À l’aube des 70 ans du SyTRAL, une lutte de pouvoir féroce met en cause à court terme sa survie. Le Conseil général du Rhône menace de se retirer, car il estime, avec les évolutions législatives à venir et la constitution d’une métropole autour de Lyon, ne plus avoir à financer les transports dans le périmètre de la communauté urbaine. Cette menace est accompagnée de celle de la création d’un nouveau syndicat des transports départementaux auquel le Conseil général souhaite faire adhérer massivement les intercommunalités autour de Lyon… Une stratégie de siège en somme. Cette stratégie a été imaginée pour contrer l’ambition expansionniste du maire de Lyon dans le cadre de la création de la métropole. En effet, le Conseil Général ne sera plus territorialement compétent sur le périmètre de cette nouvelle entité. Son président la souhaite donc la plus petite possible en fédérant tous les opposants situés en périphérie et qui ont fiscalement à perdre s’ils venaient à êtres intégrés. Cette stratégie ne marche d’autant mieux que le maire de Lyon et son proconsul à la tête du SyTRAL n’ont qu’une stratégie : le passage en force et tout pour ma pomme. Ils n’hésitent d’ailleurs pas à employer quasiment le même vocabulaire d’intimidation qu’une bande mafieuse défendant « son territoire ». Ainsi, depuis plusieurs mois, la suspension des dessertes en dehors de la communauté urbaine (et donc du PTU) est brandie par le SyTRAL. Avec comme menace complémentaire, pour le cas ou les collectivités visées mettraient en place des dessertes de substitution, de leur interdire l’accès à l’intérieur de la Communauté urbaine… Bien que légale, ce serait une réaction de voyous !
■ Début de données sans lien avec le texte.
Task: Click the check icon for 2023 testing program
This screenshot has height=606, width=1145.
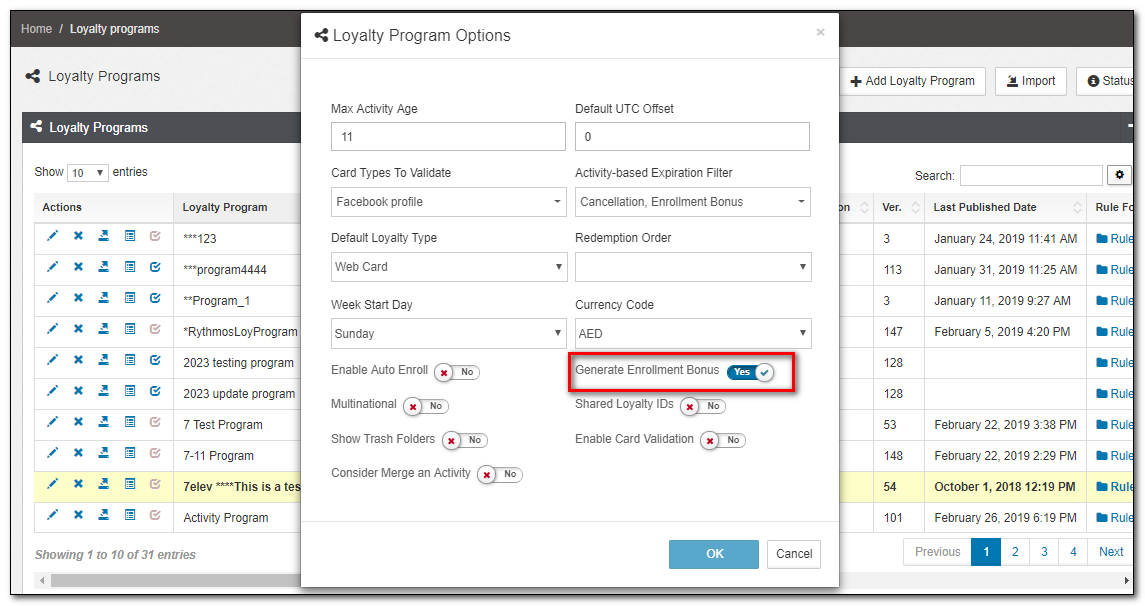Action: point(155,362)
De ce combat des chefs imbéciles, les usagers des transports en commun, qu’ils habitent et/ou travaillent sur la communauté urbaine de Lyon ou les autres communes desservies par le réseau ne peuvent qu’assister, impuissants, au sacrifice de leurs intérêts. Ceux-ci ne sont que peu de poids face aux luttes de pouvoir personnel d’un ministre ou d’un président de syndicat mixte. Ceux qui se vautrent avec concupiscence dans cette fange ignoble se drapent, comme toujours, dans la défense de l’intérêt général, mais c’est bien leur intérêt personnel (de prestige, de pouvoir, ou autre) pour leur fonction qui est en cause. Car ce ne sont pas eux, dans leurs véhicules de fonction qui vont subir les conditions de transport dégradées et les hausses de tarifs qui ne manqueront pas de découler d’une interruption du service TCL sur certaines communes.

Car disons le clairement, et le CGEDD, dans son rapport n° 007993-01 publié le 10 janvier 2012 le reconnaît, malgré le discours d’un ministre de la justice qui ne semble pas connaître son droit, il n’y a aucune obligation légale à ce que le département du Rhône sorte du SyTRAL, action qui entraînerait de facto la disparition du syndicat. Au contraire, il faudrait clairement étendre le périmètre d’action du SyTRAL (et éventuellement de la communauté urbaine de Lyon) afin d’assurer un service cohérent sur un large territoire, à l’image de ce qui se fait dans les métropoles allemandes, et à l’échelle de l’ambition internationale que certains prétendent avoir pour la ville…

Bibliographie : Labia Patrick, Schwartz Dominique. Modalités d’organisation des transports publics dans le département du Rhône et l’agglomération de Lyon. Conseil Général de l’Environnement et du Développement Durable. Rapport n° 007993-01. novembre 2011. 72p.
Chambre régionale des Comptes de Rhône-Alpes. Rapport d’observations définitives : Syndicat mixte des Transports pour le Rhône et l’Agglomération Lyonnaise ; SyTRAL (Département du Rhône) Exercices 2004 et suivants. 23 mai 2011. 76p.